The pitch for Venba is solid. Cooking games are a great time, and that alone would’ve at least piqued my interest. But where Visai Games’ Venba secured my attention wasn’t just the cooking itself, but what the cooking represented: history, family, home, and a connection to your roots, even in the unfamiliar.
I got to play a short demo as part of the Tribeca Games selection this year. It was just one chapter, a short cooking session bookended by narrative sections that set up the recipe creation. Venba follows Venba herself, who’s immigrated from India to Canada along with her husband.
The pair is nervous, wondering if the move was the right choice.
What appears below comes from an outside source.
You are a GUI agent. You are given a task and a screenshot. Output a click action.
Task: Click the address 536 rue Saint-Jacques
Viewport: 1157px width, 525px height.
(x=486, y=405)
Venba is tired and a bit frazzled, but when her husband suggests he’ll simply live off the coffee machine for lunch, she insists on getting up and cooking him a quick to-go meal. It’s a very relatable moment.
Venba started me off with idli, and this is where I will fully admit that I’m not very familiar with the Tamil cuisine showcased here. In some ways, this made me a perfect test subject for the puzzles in Venba; when it put a stove, racks, a batter, and other cooking accoutrement in front of me, it took me a moment just to gather my bearings. I like to cook, but I’ve never tried anything like idli.
The key is to use Venba’s recipe cookbook to figure everything out. It starts off with a simple recipe from her mother, which Venba says always turn out a little better than hers. The puzzle is to solve how, using her instructions.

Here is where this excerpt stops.